__Tasks to perform__:
1. According to the passage about Nadia and Saeed, what does the narrative transform into?
2. Translate this sentence from the passage about Nadia and Saeed into Spanish: "Most people thought these rumours to be nonsense, the superstitions of the feeble-minded."
3. Reproduce the passage about Nadia and Saeed word for word, starting with "Illustration, Jun Cen, The" and going on through "are falling apart.".

__Extracted text__:
— begin —
And thus, the narrative transforms into an antique story of lovers fleeing their homeland. From Mykonos the couple travel on several times, including through a startling vision of London in the near future …”The following evening helicopters filled the sky like birds startled by gunshot, or the blow of an axe at the base of their tree.”

                                                    Illustration, Jun Cen, The New Yorker

Slipping Away

But it is not just the abandoned and forsaked of Nadia and Saeed’s once cosmopolitan city that are falling apart.

“Rumours had begun to circulate of doors that could take you elsewhere, often to places far away, well removed from this death trap of a country … Most people thought these rumours to be nonsense, the superstitions of the feeble-minded. But most people began to gaze at their own doors a little differently nonetheless”.

 “The news in those days was full of war and migrants and nativists, and it was full of fracturing too, of regions pulling away from nations, and cities pulling away from hinterlands, and it seemed that as everyone was coming together everyone was also moving apart. Without borders, nations appeared to be becoming somewhat illusory, and people were questioning what role they had to play. Many were arguing that smaller units made sense but others argued that smaller units could not defend themselves”.
— end —
__Data provided__:
— begin —
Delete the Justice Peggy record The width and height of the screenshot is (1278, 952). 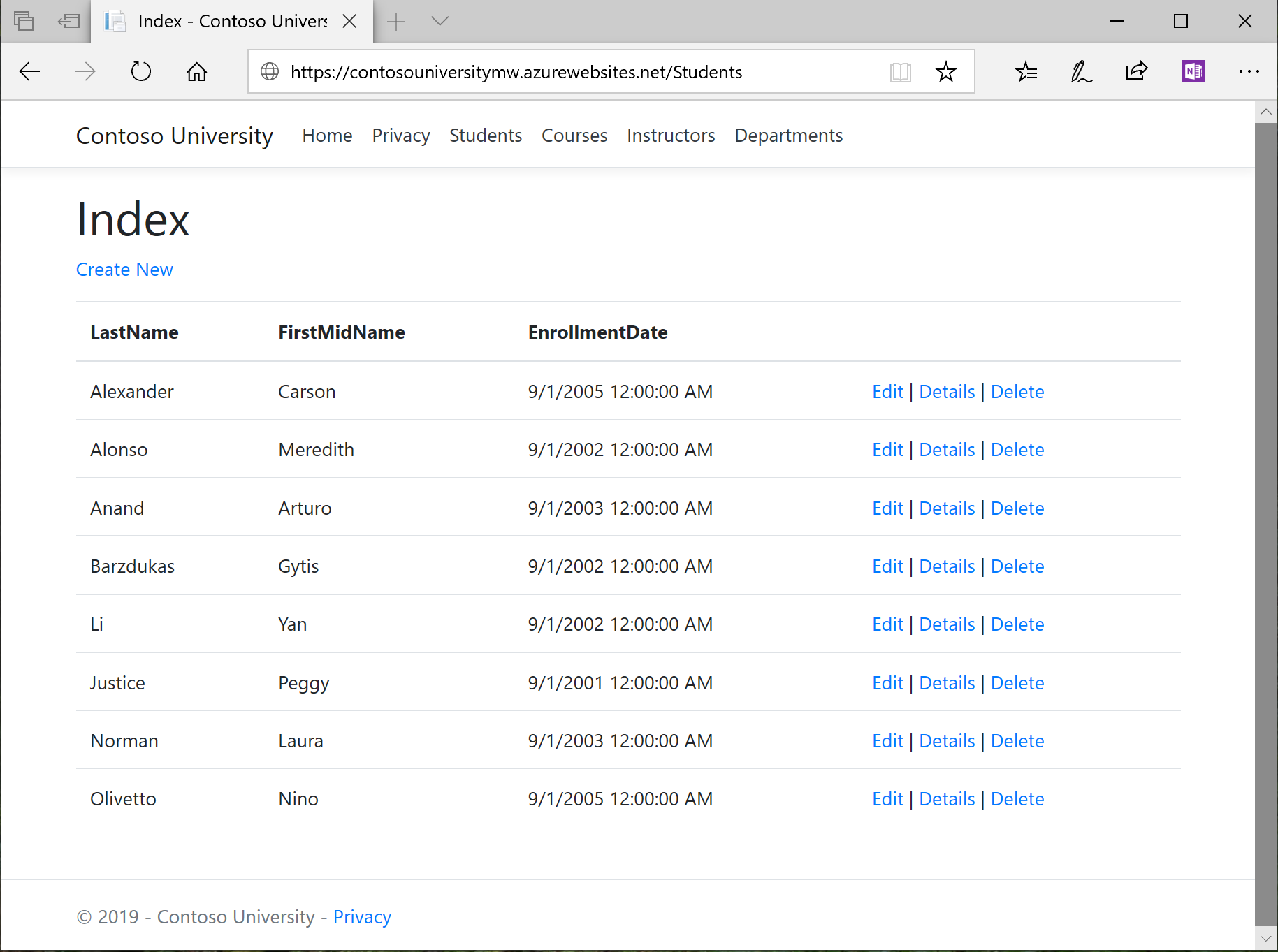click(1017, 683)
— end —
__Answer set__:
1. An antique story of lovers fleeing their homeland.

2. La mayoría de la gente pensaba que estos rumores eran tonterías, las supersticiones de los débiles de mente.

3.
Illustration, Jun Cen, The New Yorker

Slipping Away

But it is not just the abandoned and forsaked of Nadia and Saeed’s once cosmopolitan city that are falling apart.